3. Direktvermarktung stärken
Bei zahlreichen Molkereien erhalten Landwirte aktuell etwas mehr als 20 Cent pro Kilogramm Milch. Wird Milch direkt verkauft – zum Beispiel über eine „Milchtankstelle“ – können Preise von 90 Cent und mehr pro Liter erzielt werden. Die logische Schlussfolgerung daraus ist, dass die Direktvermarktung gestärkt werden sollte.
Eine Hürde stellen aktuelle Regelungen zur Lebensmittelhygiene dar. Die vom Landwirt direkt verkaufte, so genannte Rohmilch, darf nur direkt vom Hof verkauft werden. Was aber ist, wenn der Hof weit ab von größeren Straßen liegt? Verbraucher werden wohl kaum mehrere Kilometer auf Feldwegen in Kauf nehmen, nur um zwei Liter Milch zu kaufen.

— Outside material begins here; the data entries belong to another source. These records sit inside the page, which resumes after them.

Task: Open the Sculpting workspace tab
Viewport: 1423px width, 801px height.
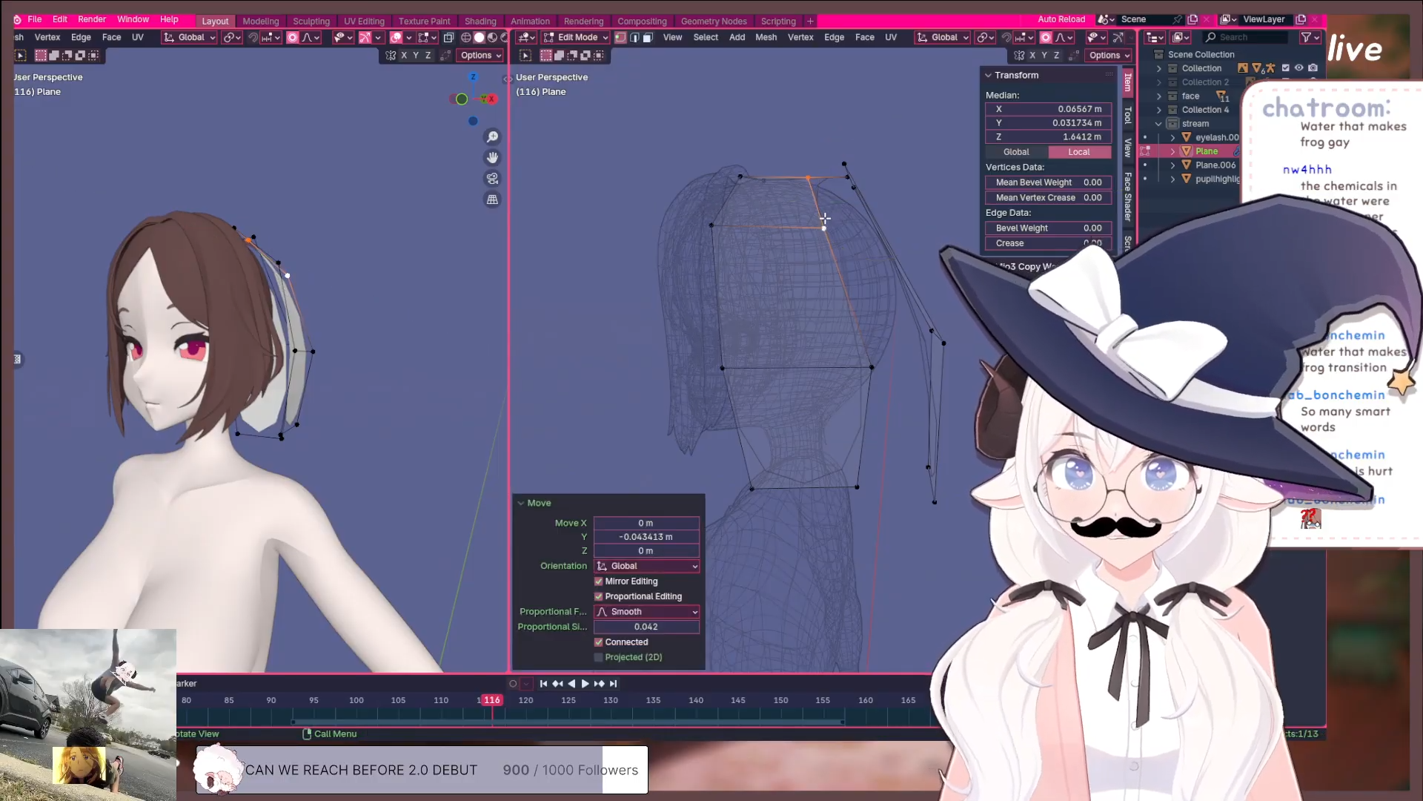Action: pyautogui.click(x=311, y=22)
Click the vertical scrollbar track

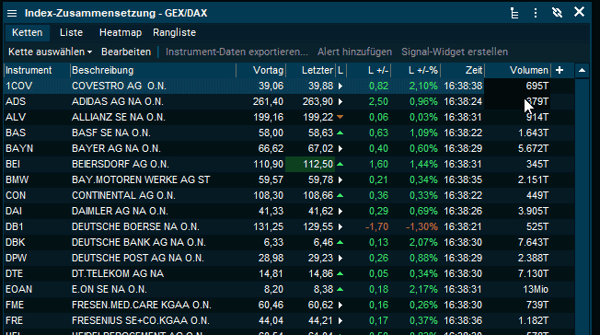pyautogui.click(x=582, y=207)
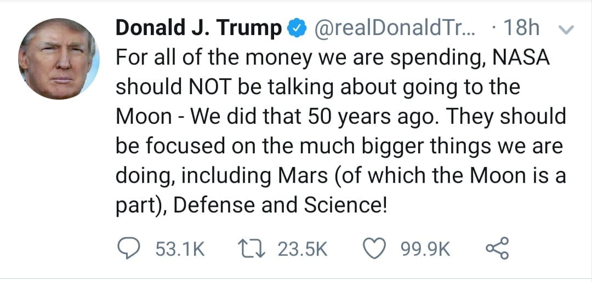This screenshot has width=592, height=282.
Task: View the 99.9K likes count
Action: (x=425, y=250)
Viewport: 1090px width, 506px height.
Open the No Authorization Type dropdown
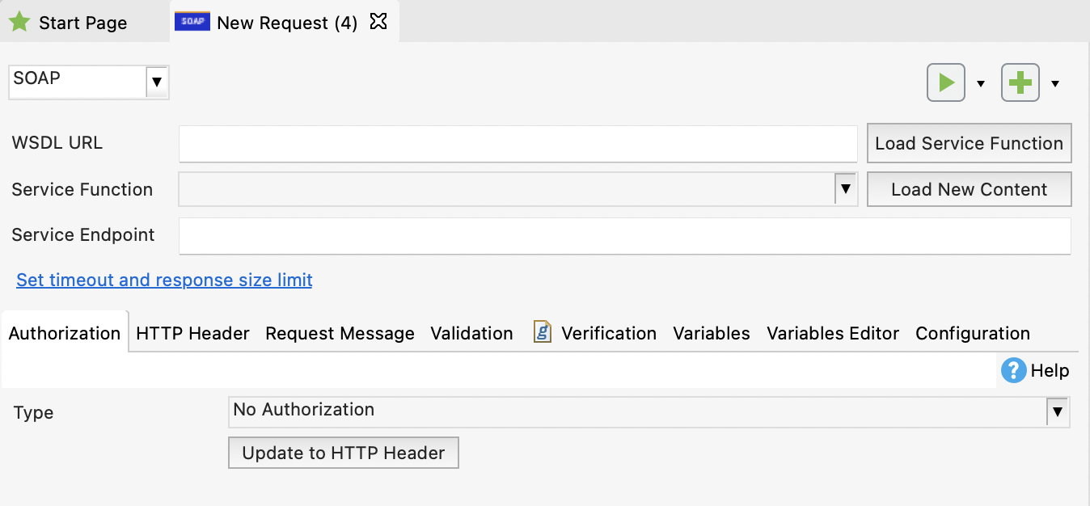(1058, 411)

Es muss möglich sein, den Direktvertrieb ohne die Einschränkung der Lebensmittelsicherheit zu stärken. Denkbar sind zum Beispiel Milchtankstellen in Ortskernen oder der Direktvertrieb in Form der Lieferung zur Haustür. Wir verschiffen verderbliche Lebensmittel quer über den Globus – warum sollten nicht drei Milchviehbetriebe gemeinsam im Stadtkern von Coesfeld eine Milchtankstelle betreiben können.
4. Veredelung vorantreiben, Marketing stärken
Besonders stark vom Preisverfall betroffen, ist die Rohmilch, also die einfache Form vom Produkt. Weniger stark bzw. nicht vorhanden ist der Preisverfall bei veredelten Produkten wie zum Beispiel Käse. Hier wünsche ich mir eine verstärkte Beratung für Landwirte, selbstständig in kleinerem Umfang in die Veredelung einzusteigen. Ein solcher Schritt wäre in Kooperation mit anderen Betrieben sicherlich einfacher zu gehen. Das gilt ebenso für ein verstärktes Marketing der Branche und der einzelnen Betriebe. Hier sind die Landwirte gefragt, ganz nach dem Motto „Tue Gutes und rede darüber.“.